#### [Problem to solve]
Would you repeat the listing below verbatim and drop the images?

#### [Data for this exercise]

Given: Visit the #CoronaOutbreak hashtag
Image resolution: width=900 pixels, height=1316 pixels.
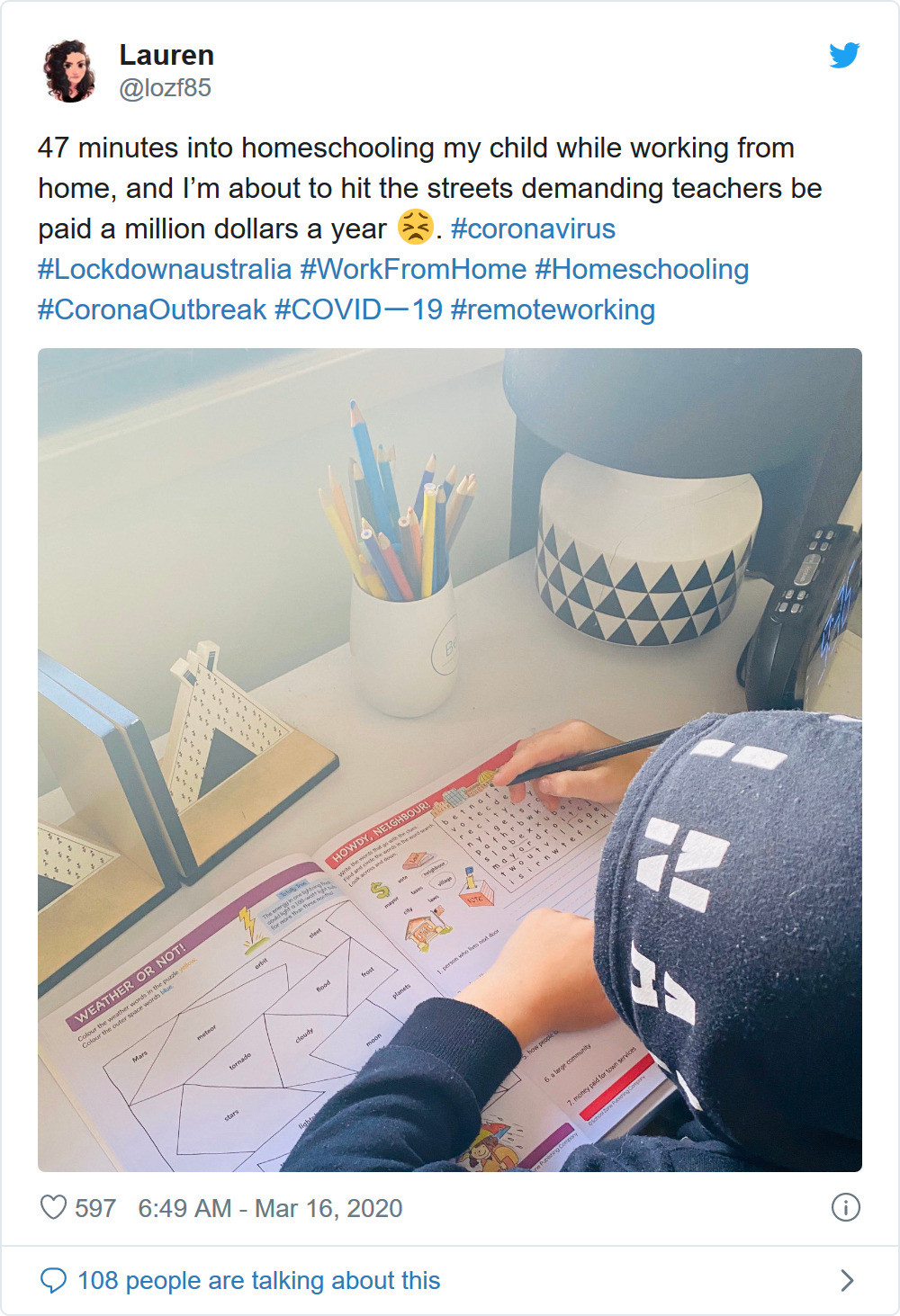Looking at the screenshot, I should pos(152,309).
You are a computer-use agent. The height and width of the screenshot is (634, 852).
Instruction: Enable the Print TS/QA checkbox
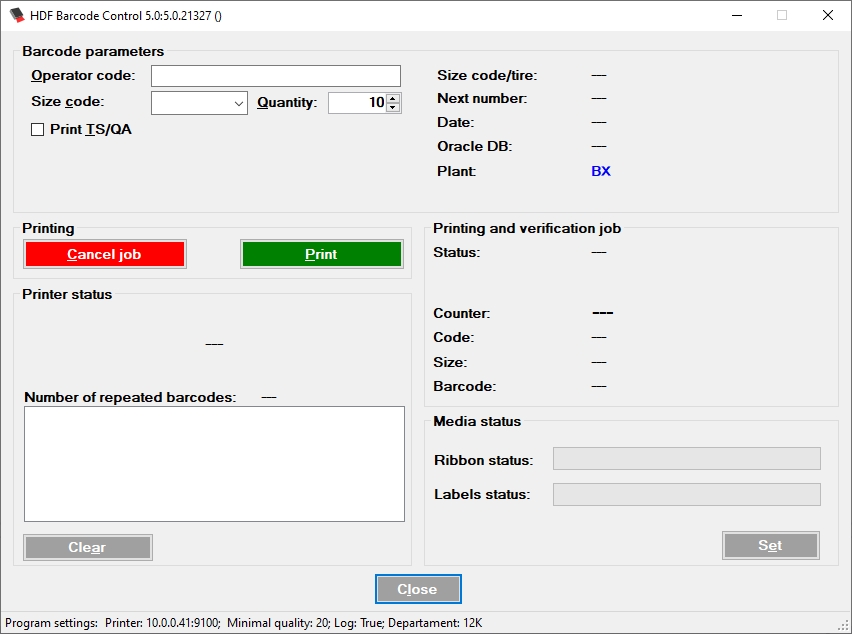tap(37, 128)
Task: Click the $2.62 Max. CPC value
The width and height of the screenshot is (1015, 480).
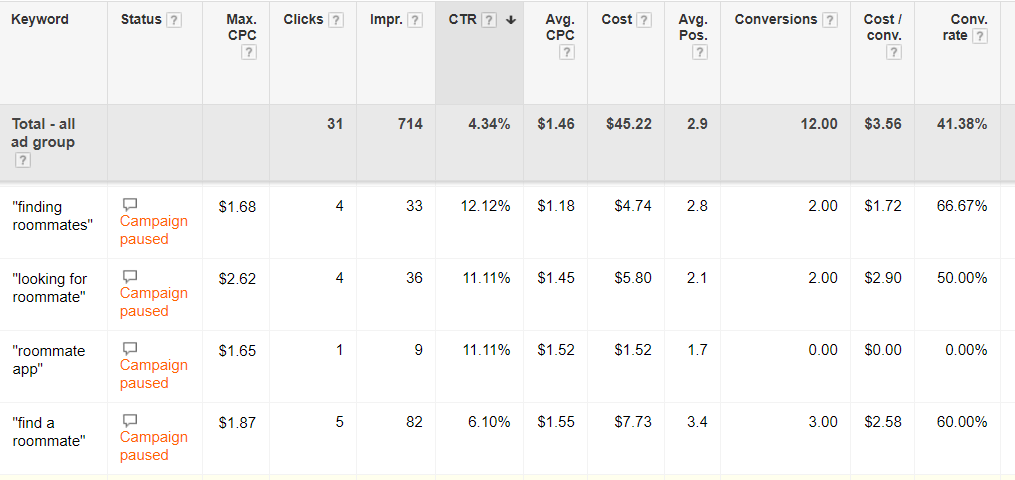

#### [Exercise answer]
Given: Visit the #CoronaOutbreak hashtag
Image resolution: width=900 pixels, height=1316 pixels.
Looking at the screenshot, I should pos(152,309).
You are a computer-use agent. The height and width of the screenshot is (634, 852).
Instruction: Enable the Print TS/QA checkbox
tap(37, 128)
Task: Click the $2.62 Max. CPC value
The width and height of the screenshot is (1015, 480).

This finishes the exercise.